March Madness nutrition initiative seeks to inspire students to eat healthy
Published 9:20 am Thursday, March 7, 2019
NILES — When Ring Lardner Middle School students poured into the cafeteria for lunch on Tuesday, they started a month-long quest to find the answer to the age-old question: Which fruit or vegetable is the very best?
On Tuesday, sixth-graders Lily Asmus and Bree Lake passed out cups of strawberries and clementines. At a table next to them, Jazmin Smith and Olivia Taberski, also sixth-graders, tallied votes of students’ favorite.
The initiative is called March Madness and each lunch hour Tuesday through Fridays, students will sample a fruit variety and vegetable variety and vote for their favorite.
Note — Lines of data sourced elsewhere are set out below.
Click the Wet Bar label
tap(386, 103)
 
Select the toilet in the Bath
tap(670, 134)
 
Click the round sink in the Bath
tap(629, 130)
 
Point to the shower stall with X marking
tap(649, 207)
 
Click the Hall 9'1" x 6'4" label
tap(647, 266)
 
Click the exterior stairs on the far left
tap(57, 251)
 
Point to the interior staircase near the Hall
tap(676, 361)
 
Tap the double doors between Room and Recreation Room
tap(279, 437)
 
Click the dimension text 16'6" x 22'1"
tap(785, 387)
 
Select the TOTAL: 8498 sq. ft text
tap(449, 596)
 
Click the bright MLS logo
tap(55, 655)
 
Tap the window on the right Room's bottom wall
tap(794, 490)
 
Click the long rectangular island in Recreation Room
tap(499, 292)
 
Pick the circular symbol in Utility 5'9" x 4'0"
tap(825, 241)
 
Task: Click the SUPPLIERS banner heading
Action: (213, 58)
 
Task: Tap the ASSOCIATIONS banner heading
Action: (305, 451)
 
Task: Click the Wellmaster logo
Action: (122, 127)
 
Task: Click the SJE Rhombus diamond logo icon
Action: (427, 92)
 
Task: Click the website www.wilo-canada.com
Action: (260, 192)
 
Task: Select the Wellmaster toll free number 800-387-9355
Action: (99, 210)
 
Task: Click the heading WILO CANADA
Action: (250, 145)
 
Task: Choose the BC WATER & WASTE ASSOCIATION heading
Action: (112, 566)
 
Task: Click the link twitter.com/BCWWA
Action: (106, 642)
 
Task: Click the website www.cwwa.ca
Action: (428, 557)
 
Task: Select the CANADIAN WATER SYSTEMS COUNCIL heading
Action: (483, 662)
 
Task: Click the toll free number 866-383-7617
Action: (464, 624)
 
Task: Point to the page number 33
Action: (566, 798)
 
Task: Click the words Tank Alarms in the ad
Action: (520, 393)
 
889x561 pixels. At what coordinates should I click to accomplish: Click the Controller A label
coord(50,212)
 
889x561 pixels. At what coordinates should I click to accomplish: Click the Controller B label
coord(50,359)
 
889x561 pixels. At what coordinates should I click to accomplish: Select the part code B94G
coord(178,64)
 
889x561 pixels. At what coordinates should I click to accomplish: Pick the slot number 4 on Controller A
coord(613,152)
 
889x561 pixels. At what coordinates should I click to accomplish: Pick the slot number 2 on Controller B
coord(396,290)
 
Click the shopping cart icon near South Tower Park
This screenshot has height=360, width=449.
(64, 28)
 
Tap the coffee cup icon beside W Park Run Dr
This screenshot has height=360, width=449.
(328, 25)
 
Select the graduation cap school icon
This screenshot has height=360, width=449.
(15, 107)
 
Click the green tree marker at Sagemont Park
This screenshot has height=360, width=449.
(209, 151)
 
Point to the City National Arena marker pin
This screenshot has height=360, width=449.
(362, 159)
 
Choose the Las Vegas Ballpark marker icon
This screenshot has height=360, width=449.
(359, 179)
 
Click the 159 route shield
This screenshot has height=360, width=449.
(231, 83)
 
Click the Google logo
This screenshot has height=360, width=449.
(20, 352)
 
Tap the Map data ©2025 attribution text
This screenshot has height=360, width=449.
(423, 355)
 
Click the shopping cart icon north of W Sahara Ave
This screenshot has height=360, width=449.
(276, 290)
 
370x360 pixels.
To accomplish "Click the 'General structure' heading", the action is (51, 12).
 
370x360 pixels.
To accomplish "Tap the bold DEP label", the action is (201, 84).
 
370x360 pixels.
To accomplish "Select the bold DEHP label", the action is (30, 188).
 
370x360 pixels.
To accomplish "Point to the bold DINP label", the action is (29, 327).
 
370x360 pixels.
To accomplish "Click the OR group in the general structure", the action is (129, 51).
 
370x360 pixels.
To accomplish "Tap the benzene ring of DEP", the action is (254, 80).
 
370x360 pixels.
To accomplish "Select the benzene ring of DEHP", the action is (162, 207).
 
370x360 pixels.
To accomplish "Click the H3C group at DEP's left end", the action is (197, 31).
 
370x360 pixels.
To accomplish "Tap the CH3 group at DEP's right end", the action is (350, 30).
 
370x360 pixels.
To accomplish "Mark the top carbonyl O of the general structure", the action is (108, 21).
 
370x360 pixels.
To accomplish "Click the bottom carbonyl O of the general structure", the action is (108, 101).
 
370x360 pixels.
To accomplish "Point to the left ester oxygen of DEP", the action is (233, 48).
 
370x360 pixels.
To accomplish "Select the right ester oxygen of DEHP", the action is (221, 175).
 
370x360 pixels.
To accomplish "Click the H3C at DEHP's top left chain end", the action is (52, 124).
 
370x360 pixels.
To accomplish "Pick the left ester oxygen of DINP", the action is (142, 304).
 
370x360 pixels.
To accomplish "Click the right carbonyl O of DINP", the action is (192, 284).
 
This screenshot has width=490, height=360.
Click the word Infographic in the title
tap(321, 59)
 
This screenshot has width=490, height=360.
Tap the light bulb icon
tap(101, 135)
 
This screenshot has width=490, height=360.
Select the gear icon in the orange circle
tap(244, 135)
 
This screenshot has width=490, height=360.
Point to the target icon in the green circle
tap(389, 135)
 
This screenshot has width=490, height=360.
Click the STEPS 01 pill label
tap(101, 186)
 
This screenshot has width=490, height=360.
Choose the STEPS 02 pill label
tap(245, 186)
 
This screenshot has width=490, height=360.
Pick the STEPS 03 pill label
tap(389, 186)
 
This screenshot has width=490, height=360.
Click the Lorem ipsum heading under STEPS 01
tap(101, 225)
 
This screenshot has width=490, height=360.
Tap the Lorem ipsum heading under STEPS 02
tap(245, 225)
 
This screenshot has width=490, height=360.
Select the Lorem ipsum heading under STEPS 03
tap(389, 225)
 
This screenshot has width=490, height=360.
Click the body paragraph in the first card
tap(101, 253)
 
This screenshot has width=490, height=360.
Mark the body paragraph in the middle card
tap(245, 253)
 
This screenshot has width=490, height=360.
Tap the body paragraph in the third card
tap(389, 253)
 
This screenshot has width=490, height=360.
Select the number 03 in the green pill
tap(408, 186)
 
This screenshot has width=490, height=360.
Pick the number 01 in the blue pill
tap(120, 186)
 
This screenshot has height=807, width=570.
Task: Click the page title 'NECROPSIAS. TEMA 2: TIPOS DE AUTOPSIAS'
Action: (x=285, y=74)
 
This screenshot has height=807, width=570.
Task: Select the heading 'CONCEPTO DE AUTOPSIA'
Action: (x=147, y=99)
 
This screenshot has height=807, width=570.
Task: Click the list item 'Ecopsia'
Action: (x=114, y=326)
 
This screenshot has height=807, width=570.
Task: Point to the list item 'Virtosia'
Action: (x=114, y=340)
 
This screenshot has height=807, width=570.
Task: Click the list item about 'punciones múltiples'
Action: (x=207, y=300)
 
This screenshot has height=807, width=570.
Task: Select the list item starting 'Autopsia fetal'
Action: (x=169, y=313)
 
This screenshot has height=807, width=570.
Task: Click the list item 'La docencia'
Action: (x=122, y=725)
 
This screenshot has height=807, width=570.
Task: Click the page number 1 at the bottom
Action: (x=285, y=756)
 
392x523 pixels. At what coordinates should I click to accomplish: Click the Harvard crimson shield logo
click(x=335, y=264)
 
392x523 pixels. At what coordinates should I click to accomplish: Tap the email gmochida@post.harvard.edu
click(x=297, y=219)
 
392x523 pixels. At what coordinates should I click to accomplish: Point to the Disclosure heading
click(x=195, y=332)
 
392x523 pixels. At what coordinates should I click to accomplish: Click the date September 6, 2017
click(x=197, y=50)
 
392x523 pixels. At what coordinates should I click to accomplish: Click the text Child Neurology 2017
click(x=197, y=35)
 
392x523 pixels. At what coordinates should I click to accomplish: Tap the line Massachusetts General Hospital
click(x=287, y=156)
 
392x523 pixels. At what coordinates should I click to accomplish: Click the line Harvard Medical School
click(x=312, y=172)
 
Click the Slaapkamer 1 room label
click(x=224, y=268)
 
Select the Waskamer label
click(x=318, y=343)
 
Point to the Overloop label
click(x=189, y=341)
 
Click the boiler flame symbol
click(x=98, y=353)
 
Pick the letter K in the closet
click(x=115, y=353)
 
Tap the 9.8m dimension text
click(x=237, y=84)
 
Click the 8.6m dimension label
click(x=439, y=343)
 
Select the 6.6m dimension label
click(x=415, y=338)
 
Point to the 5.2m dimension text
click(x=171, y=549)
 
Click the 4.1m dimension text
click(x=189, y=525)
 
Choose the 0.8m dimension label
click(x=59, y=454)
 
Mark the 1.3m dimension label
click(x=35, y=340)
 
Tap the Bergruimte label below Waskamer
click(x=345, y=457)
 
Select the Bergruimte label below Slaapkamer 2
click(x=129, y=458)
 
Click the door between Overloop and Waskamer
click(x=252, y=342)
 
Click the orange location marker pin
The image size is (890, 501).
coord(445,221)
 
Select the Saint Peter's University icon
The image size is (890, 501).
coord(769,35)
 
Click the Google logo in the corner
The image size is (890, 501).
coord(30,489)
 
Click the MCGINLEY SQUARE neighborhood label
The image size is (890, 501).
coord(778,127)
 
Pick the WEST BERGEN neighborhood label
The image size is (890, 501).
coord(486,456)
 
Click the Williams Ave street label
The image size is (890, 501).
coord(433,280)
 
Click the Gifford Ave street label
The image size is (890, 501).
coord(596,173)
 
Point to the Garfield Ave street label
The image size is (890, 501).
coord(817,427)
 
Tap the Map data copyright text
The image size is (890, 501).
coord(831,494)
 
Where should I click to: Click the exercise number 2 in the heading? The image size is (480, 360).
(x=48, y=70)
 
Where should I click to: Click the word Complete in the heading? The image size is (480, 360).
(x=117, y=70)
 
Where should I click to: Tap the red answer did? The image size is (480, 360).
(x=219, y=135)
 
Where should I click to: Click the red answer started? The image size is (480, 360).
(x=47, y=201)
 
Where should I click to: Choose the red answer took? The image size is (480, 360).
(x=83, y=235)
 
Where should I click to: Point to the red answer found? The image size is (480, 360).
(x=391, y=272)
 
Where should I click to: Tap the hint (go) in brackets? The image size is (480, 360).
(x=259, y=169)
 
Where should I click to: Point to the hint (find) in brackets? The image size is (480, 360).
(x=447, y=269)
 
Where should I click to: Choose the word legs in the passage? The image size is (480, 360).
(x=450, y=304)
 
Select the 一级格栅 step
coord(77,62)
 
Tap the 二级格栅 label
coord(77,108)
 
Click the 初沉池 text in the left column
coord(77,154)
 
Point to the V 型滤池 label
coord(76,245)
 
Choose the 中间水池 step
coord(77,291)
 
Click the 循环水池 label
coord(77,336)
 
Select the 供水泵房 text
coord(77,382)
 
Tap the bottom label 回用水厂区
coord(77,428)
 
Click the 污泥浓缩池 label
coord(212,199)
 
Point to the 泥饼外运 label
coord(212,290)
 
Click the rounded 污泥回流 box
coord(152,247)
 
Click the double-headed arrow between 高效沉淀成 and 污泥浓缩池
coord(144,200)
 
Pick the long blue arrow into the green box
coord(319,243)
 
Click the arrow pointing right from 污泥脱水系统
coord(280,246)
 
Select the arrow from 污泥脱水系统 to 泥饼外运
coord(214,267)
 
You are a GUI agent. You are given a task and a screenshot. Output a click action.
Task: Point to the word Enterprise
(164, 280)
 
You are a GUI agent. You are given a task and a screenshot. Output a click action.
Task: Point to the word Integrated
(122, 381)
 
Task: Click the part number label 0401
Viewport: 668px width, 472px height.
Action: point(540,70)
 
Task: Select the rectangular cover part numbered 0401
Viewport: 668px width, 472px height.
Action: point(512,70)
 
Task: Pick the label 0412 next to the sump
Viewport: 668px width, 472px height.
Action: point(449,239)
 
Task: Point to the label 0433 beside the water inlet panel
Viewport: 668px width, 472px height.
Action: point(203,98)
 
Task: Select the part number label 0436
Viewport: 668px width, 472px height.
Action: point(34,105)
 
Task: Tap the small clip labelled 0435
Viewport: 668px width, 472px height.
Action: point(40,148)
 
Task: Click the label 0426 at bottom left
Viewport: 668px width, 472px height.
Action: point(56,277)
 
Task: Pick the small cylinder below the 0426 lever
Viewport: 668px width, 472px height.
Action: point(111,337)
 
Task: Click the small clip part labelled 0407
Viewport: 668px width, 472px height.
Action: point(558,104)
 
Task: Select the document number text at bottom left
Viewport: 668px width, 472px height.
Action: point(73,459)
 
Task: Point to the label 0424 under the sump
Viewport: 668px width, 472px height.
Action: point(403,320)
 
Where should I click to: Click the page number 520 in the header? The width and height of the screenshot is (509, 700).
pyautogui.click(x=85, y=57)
Similar to the basketball season that takes place this time of year, a playoff bracket illustrates the many contenders to come.
Students will sample crunchy snap peas and carrots, leaves of spinach, chunks of fresh pineapple and slices of peaches, to name a few. Each week, one will inch to the top and become students’ favorite choice and a fruit or vegetable champion.
Assistant Principal Evan Winkler said the idea is to get more fruits and vegetables in students’ diets and get them excited about eating healthy.
“The hope is that if they like it, they would go home and ask their parents, ‘hey, I tried celery today or pears. Can we pick some up at the store?’” Winkler said.
This is the second year that the middle school has conducted March Madness, fruit and vegetable style. A Building Healthy Communities grant helped to cover the cost of the project.
March Madness also coincides with a nutrition program called, SNAP-Ed put on by Van Buren Intermediate School District.
“This adds to what they are doing,” Winkler said. “This kind of all ties together. We are trying to have a nutrition healthy atmosphere.”
Through the lessons in SNAP-Ed, students are learning how to cook healthy meals from salads to burritos.
The lessons in nutrition are important ones to teach youth, Winkler said. In addition to developing healthy habits, he said students can give themselves tools for classroom and life improvement.
“We really feel like a lot of the research on kids performing better in school has to do with getting sleep, drinking water or fluids and eating healthy,” Winkler said. “Those can really raise achievement for kids. So, if we can expose them and [encourage them] not to eat chips and candy bars and junk food all the time, they could be eating healthy foods at home.”
Students have also discovered something else through the lesson: fruits and vegetables can taste good.
Winkler described student feedback on the project as positive. Last year, he said some youth ate a fruit or vegetable that they had not tried before.
“One person said last year, ‘I tried papaya, and I never even knew what that was. That was great,’” Winkler said.
Throughout the next month, Winkler hopes to see students and the community encouraged to eat healthy.
“We all know even as adults, whatever we put in our body is how we feel,” Winkler said. “When we eat better, we feel pretty good.”